━━━ Source data

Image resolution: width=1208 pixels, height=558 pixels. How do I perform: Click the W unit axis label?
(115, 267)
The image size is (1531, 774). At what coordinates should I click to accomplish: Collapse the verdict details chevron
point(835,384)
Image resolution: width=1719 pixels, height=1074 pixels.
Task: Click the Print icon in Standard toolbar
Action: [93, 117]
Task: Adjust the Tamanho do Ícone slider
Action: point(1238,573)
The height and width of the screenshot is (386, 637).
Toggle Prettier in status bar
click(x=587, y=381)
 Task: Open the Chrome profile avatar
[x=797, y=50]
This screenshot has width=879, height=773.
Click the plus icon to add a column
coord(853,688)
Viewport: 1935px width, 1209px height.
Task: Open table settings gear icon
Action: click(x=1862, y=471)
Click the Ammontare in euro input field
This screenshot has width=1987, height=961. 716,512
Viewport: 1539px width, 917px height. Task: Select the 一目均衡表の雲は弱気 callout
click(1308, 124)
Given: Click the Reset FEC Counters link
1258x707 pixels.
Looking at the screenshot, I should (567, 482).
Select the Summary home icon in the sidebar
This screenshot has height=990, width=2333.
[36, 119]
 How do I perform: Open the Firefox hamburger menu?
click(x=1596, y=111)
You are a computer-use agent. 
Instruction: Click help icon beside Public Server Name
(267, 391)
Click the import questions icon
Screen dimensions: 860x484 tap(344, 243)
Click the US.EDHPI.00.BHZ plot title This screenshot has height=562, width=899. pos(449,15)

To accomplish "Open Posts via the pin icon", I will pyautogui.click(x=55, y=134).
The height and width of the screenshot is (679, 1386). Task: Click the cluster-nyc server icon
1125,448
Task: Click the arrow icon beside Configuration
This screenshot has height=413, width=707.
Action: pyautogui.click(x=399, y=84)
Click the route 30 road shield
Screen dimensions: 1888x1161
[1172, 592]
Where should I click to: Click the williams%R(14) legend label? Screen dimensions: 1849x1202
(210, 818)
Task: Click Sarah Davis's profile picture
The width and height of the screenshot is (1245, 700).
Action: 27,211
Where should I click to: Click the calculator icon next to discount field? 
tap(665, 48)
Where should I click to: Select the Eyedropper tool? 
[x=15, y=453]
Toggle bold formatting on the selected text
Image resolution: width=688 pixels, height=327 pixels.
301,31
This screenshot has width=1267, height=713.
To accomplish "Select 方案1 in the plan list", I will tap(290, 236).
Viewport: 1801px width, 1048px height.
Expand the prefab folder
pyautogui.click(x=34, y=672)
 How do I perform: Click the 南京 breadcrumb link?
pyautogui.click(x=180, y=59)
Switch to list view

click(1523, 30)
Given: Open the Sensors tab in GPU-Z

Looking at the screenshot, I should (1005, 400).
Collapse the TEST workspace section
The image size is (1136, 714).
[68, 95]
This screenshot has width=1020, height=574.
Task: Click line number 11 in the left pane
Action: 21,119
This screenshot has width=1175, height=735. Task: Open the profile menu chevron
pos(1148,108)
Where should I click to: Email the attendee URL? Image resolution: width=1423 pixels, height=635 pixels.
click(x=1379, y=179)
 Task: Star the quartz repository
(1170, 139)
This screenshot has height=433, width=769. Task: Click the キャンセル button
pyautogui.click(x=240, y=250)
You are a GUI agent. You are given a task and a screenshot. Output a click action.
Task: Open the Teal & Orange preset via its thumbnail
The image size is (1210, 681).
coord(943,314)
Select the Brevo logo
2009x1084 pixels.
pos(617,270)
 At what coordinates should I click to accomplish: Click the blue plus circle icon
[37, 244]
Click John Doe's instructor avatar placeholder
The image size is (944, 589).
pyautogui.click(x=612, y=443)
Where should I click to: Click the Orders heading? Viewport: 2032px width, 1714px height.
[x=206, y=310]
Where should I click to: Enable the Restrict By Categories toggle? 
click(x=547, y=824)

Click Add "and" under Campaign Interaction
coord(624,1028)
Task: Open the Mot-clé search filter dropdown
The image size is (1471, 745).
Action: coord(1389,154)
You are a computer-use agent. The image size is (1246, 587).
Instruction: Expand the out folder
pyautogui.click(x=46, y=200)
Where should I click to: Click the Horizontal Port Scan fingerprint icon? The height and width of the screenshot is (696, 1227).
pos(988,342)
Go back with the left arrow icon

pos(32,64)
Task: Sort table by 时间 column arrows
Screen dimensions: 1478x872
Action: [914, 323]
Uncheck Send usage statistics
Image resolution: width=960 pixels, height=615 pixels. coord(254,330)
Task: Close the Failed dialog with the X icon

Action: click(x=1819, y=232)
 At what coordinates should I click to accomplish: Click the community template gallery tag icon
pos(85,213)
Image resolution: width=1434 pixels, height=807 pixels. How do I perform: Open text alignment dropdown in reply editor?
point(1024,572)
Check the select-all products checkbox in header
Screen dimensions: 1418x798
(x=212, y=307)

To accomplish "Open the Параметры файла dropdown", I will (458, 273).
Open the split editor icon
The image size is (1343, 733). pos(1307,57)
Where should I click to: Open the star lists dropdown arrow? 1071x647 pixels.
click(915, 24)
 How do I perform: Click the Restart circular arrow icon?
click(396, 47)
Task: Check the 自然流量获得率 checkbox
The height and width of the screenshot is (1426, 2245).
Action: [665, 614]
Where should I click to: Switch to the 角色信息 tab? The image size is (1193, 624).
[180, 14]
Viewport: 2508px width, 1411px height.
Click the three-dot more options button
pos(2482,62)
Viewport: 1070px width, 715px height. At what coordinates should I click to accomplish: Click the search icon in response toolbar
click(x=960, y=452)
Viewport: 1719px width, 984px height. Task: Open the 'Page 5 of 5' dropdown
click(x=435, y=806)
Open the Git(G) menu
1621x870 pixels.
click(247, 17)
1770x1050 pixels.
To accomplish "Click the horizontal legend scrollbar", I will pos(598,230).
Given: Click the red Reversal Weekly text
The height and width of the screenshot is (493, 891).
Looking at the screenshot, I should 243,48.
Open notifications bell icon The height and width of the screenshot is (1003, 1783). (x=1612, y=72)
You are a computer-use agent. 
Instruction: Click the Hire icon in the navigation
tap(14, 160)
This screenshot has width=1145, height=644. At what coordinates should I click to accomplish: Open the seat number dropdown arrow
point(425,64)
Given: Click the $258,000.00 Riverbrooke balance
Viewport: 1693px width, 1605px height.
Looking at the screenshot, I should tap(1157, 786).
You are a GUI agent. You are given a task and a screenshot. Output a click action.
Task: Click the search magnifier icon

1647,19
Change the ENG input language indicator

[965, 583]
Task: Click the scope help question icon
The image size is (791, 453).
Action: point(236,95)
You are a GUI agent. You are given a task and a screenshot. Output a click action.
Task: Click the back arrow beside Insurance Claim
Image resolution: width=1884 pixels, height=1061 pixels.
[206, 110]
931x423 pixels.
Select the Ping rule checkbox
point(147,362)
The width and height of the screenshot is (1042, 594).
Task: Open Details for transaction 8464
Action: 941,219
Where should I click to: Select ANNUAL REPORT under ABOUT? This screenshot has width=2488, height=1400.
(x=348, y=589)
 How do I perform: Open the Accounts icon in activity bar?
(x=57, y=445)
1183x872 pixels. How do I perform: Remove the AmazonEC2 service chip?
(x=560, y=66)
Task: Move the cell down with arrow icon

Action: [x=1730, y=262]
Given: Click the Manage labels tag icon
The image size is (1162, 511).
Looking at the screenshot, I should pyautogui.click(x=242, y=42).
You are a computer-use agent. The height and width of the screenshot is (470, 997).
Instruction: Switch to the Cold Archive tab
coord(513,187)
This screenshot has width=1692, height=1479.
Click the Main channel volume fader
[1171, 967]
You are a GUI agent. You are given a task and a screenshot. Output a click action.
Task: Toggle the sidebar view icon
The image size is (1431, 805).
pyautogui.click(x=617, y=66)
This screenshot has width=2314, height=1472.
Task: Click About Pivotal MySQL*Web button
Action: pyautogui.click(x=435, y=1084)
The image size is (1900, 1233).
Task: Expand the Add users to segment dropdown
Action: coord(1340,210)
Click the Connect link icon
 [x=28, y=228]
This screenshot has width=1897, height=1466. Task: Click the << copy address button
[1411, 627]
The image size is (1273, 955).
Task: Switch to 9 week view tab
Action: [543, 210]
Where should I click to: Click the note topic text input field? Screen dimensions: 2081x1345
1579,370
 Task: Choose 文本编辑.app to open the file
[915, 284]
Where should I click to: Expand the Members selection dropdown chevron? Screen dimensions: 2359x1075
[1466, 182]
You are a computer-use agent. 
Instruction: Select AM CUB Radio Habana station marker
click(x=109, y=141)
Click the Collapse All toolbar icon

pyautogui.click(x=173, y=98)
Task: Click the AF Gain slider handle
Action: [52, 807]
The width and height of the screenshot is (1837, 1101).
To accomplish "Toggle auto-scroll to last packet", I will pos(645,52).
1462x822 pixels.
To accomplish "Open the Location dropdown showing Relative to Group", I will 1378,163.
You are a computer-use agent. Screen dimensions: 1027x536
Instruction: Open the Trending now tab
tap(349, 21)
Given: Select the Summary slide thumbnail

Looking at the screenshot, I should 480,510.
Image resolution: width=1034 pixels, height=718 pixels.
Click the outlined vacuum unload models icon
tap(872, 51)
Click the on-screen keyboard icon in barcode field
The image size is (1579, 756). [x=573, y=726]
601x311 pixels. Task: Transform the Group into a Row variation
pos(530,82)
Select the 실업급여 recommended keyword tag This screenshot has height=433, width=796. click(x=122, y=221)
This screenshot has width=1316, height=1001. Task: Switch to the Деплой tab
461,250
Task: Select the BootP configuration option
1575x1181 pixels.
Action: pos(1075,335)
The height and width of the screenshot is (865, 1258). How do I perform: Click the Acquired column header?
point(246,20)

━━━━━━

* Exercise brief *
Using the records above, copy word for word the line with "Screen dimensions: 1478x872", the line with "Task: Check the 自然流量获得率 checkbox", and every line between them.

* Expected output *
Screen dimensions: 1478x872
Action: [914, 323]
Uncheck Send usage statistics
Image resolution: width=960 pixels, height=615 pixels. coord(254,330)
Task: Close the Failed dialog with the X icon

Action: click(x=1819, y=232)
 At what coordinates should I click to accomplish: Click the community template gallery tag icon
pos(85,213)
Image resolution: width=1434 pixels, height=807 pixels. How do I perform: Open text alignment dropdown in reply editor?
point(1024,572)
Check the select-all products checkbox in header
Screen dimensions: 1418x798
(x=212, y=307)

To accomplish "Open the Параметры файла dropdown", I will (458, 273).
Open the split editor icon
The image size is (1343, 733). pos(1307,57)
Where should I click to: Open the star lists dropdown arrow? 1071x647 pixels.
click(915, 24)
 How do I perform: Click the Restart circular arrow icon?
click(396, 47)
Task: Check the 自然流量获得率 checkbox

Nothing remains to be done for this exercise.